Covid lockdown… a scammers paradise

With covid returning for a visit to the Hunter Region and many now working from home, it is as important as ever to consider your cyber security. Increased screen time, particularly arising out of working from home arrangements or more online browsing can open opportunities for scammers and hackers to infiltrate your computer systems, putting your private information at risk. Further, we are seeing new and inventive ways that hackers are attempting to gain access to private computer networks, some of which appear to be inspired specifically by communication protocols put in place to deal with work from home arrangements. 

So how do we prevent this sort of breach?

Unfortunately, there is no full proof, one-step solution to completely eliminate the risk of hacking. However if you are in the midst of a lockdown and increasing your online activity, there are steps you can take to boost your cyber security. Steps such as implementing antivirus protection, securing virtual private networks (VPN’s) and use of multi-factor authentication provide some baseline protection against lower-level attacks and should certainly be implemented where feasible. However the value in cyber security awareness cannot be underestimated.

When it comes to cyber security awareness, it’s difficult to be on the lookout without knowing what exactly you are on the lookout for. Hackers are getting very sneaky and have methods of infiltrating a victim’s computer systems without being immediately detected. For example, once in, hackers will often sit and watch your emails for an average of between 180 and 280 days to observe your style of language and who you deal with before taking any action so they can more accurately impersonate you and remain undetected for longer. With this in mind, some common red flags to be conscious of include:

  1. 1. Suspicious attachments or links

One of the most common ways of infiltrating a person’s computer system or emails is by having the target open a link or email attachment. Receiving an attachment or link lacking context should be a red flag that the email may be a scam. If uncertain, always try to touch base with the sender’s organisation (using independently obtained contact details) to confirm it was from them and is safe to open.

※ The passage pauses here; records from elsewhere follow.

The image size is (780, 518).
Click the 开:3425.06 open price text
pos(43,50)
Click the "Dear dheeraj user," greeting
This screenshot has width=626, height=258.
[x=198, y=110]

  1. 2. Requisition of sensitive information unexpectedly

It is rare that an organisation will ever request sensitive information via email and even more so if it is without a prior conversation. As a general rule, never provide credit card information, passwords or other private information via email.

  1. 3. Emails that create a sense of urgency

Scammers take advantage of situations which cause communal panic and will rely on people being rushed and/or panicked and as a result, less vigilant of the warning signs. This is something we saw during the recent lockdown across NSW. Be sure that even when rushing, you are reading the details of each email carefully.

  1. 4. Poorly written emails

Many scam emails are not well-written. Keep a look out not only for simple typos, but also emails that are grammatically incoherent or read as though they could be copy and pasted from a template, with your details inserted where relevant.

  1. 5. The sender’s email address, not just their display name

Scammers often choose their display name to mirror a known party of the hacking victim and may set up a similar but not identical email address. Check actual email addresses, don’t rely on display name only. Also watch out for “.co” instead of “.com” or more hidden differences such as a capital I instead of a lower-case L or two v’s together (“vv”) instead of “w” in an email address.

Keeping the above points in mind when reviewing suspicious emails can make a hacker’s job much harder and significantly reduce your risk of falling victim of a scam. In saying this, ultimately we must ‘proceed with caution’ and be ready to face new, unexpected threats as the risks to our cybersecurity are ever-growing.

To keep up to date with current cyber security threats visit the Australian Cyber Security Centre and take the time to refresh your education and cyber alertness yourself on a regular basis.